Science is also analysing the phenomenon of brain enhancement to create super intelligence or what is called savanthood which, again, has been the stuff of cinema. Ralph Nelson’s Charly (1968), based on the novel Flowers for Algernon by Daniel Keyes published a decade earlier, charts the intellectual roller-coaster ride of the protagonist who acquires superior intelligence for a while through surgical intervention. More recently, in Rain Man (1988), Dustin Hoffman plays an autistic savant. Research attributes this savant quality to the right brain, raising the question whether by externally suppressing the left brain and thereby boosting the function of the right, instant savanthood could be attained. Dr Allan Synder in the University of Sydney, Australia, did try this out with transcranial magnetic stimulation muting parts of the left brain of a subject who, in the process, did acquire some remarkable capabilities, though they were short-lived and the experiment itself was not conclusive. Kaku examines at some length whether a Planet of the Apes (2001) scenario, where humans are inferior to the simian lot, is in the realm of the possible, since we are genetically not too far removed from apes, sharing as much as 98.5 per cent genetic traits with them. He hazards the guess that it took only a few extra genes to give us greater longevity and better intellect. After looking at the available evidence adduced by genetics and bioinformatics, he arrives at the conclusion that “creating intelligent apes is no simple matter”, not impossible perhaps, but improbable. The movies themselves have left the hairy apes behind and taken to the ET (1982) figure of a weak hairless body with a large-sized and prominent head that represents superior intelligence, well or ill disposed to earthlings.

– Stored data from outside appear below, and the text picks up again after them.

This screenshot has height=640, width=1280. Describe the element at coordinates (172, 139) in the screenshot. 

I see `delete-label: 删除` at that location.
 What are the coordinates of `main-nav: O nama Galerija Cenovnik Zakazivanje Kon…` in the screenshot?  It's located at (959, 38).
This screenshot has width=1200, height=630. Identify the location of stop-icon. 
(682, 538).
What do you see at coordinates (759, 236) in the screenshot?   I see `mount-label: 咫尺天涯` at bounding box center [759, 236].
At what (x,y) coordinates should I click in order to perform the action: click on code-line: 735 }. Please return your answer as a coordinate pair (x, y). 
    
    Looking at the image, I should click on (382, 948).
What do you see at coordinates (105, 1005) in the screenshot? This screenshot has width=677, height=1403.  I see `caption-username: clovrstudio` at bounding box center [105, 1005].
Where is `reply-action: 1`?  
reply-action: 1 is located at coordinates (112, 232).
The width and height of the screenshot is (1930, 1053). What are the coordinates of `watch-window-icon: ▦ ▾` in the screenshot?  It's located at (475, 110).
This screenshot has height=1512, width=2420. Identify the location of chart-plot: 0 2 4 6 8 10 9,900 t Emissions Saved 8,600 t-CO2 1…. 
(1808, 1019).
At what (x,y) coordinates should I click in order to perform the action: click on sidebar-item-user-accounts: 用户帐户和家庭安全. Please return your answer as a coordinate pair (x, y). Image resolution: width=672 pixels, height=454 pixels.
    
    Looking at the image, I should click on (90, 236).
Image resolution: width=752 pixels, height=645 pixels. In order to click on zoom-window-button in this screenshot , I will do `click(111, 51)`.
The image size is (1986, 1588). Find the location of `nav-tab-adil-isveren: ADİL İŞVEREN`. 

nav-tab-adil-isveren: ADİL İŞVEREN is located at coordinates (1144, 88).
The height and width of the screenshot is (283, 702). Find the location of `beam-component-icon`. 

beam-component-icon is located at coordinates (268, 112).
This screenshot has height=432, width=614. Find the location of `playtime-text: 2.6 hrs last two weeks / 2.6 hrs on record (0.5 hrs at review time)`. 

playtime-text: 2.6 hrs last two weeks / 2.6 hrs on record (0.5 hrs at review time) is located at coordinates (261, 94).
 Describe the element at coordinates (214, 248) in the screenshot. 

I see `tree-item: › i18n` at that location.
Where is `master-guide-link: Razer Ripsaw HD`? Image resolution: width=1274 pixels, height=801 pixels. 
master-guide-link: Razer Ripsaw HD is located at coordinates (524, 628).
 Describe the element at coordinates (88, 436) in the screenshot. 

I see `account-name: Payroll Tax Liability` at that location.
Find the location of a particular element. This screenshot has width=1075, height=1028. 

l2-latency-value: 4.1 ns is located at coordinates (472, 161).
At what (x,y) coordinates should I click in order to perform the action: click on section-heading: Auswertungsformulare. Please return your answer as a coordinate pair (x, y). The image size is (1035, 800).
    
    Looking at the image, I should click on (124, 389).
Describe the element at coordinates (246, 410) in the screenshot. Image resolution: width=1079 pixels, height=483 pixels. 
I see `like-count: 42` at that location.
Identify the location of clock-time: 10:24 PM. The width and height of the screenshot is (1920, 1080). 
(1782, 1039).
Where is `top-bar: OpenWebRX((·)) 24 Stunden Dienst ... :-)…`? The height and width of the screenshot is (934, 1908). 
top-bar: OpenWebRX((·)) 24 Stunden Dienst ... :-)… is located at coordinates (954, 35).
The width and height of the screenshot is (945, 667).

Dreams are another fascinating realm of the mind that stupefies both the film-maker and the scientist. Scientists are already at a stage where they can photograph and videotape dreams using MRI machines. The dream film can be as complex and sophisticated as Christopher Nolan’s Inception (2010) with its dream within a dream structure, and about sharing and stealing dreams. There is then the thriving vibrant world of robots and artificial intelligence. Dr Kaku reminds readers of the IBM computer which in 2011 beat all opponents to win the $ 1 million prize on the Jeopardy television show, and the Deep Blue computer (also from IBM) which, earlier in 1997, beat the then world chess champion, Garry Kasparov. There are numerous other applications of robotics, from cars developed by DARPA which can, driverless, do reconnaissance on enemy territory, to robotic pets for children in Japan. As artificial intelligence approximates to human intelligence, the aspect yet not cracked by it is that of subjective feelings and sensations —what the cognitive scientist David Chalmers calls “qualia”. And so, as the interplay of science and fiction continues, nothing, and everything, is left to the imagination. Fiction throws up the question and science sets about finding the answer.